Former Illinois State Representative Luis Arroyo pleaded guilty in his federal bribery case involving legalizing sweepstakes machines, and now he’s asking for probation.
Will Arroyo escape jail time?
Sweepstakes legal gray area
The scheme started with an unlawful lobbying effort involving sweepstakes machines. Sweepstakes machines exist in a murky legal area, as they are not considered gambling.
Players insert money in the machine in exchange for coupons redeemable online. These coupons give players access to electronic gambling games available through the internet.
Sweepstakes machines, like sweepstakes casinos, do not technically cost money to play. In fact, sweepstakes are legal in jurisdictions with bans on video poker and other gaming machines.
However, critics of the unregulated machines claim they purposely circumvent the law. The Illinois Gaming Board and the state legislature continue their push to regulate these machines.
A blatant cash grab
Arroyo’s involvement in the sweepstakes scandal started in the fall of 2018. Fearing a crackdown, Collage LLC head James Weiss began direct payments to Arroyo.
These payments were for favorable sweepstakes machine legislation.
Weiss’ cash payments were funneled through Arroyo’s consulting firm, Sparticus 3 LLC. Arroyo failed to report those payments to state regulators, and prosecutors claim they exceeded $7,500.
After receiving the payments, Arroyo spoke in favor of the sweepstakes legalization bill during Illinois House of Representatives sessions. He also met with lawmakers and executive branch officials.
Large scale corruption
Weiss and Arroyo’s sweepstakes legalization scheme grew in scope. In 2019, the duo hatched a plot to bribe a state senator.
During the trial, Assistant US Attorney James Durkin revealed that Weiss and Arroyo offered a state senator $2,500 a month for sweepstakes legalization support.
State Senator Terry Link attended a dinner meeting with Weiss and Arroyo in 2019. During the dinner, they discussed sweepstakes legalization, and Arroyo offered Sen. Link a monthly stipend to support a soon-to-be-introduced sweepstakes legalization bill.
Senator Link wears a wire
Three weeks after that Highland Park dinner meeting, Arroyo delivered Link’s first $2,500 payment.
What Arroyo didn’t know, however, was that Link wore an FBI listening device.
In addition to that damning evidence, authorities also discovered an email from Weiss to Link. This email thanked Link for his help and assistance in the ongoing push for sweepstakes legalization.
Weiss and Arroyo also drew up a contract for Sen. Link involving Collage LLC. The agreement required the senator’s obfuscation of the $2,500 payments.
Arroyo’s case for probation
Arroyo’s conviction carries a maximum prison sentence of 20 years and a $250,000 fine. His lawyers, however, say that sending Arroyo to prison for any length of time to deter political corruption is akin to “draining Lake Michigan with a spoon.”

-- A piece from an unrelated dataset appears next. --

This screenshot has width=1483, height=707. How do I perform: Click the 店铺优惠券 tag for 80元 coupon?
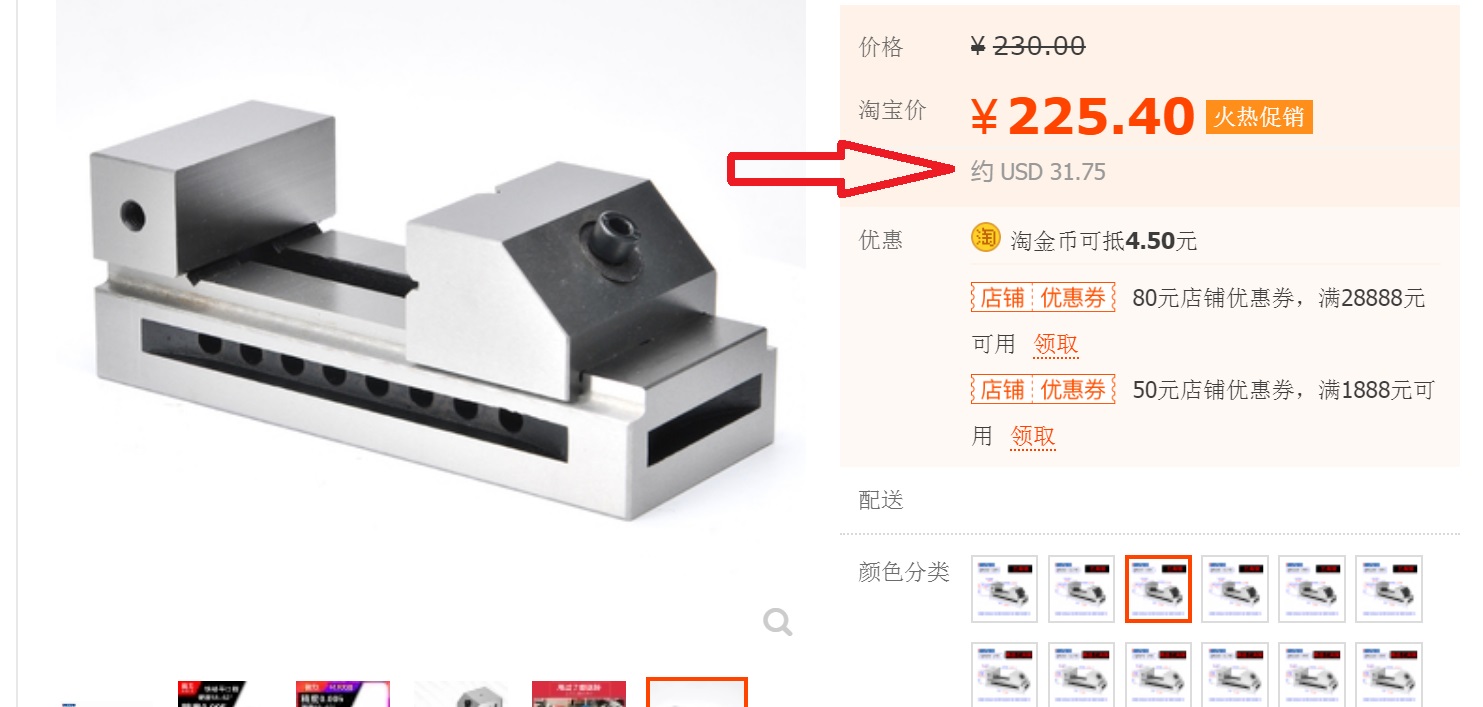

They also argue that Arroyo is no longer in politics and that he has learned his lesson.
Arroyo’s age is also a factor. Arroyo’s lawyers believe an extended prison sentence at 67 means certain death. His wife also suffers from a chronic illness, and his lawyers argue a prison sentence of any length will also shorten her life.
While Arroyo accepted bribes and attempted to bribe an Illinois State Senator, the attempt yielded little fruit.
Sweepstakes legalization never took off. Because of this, Arroyo’s lawyers believe his illegal activity isn’t worth a prison sentence.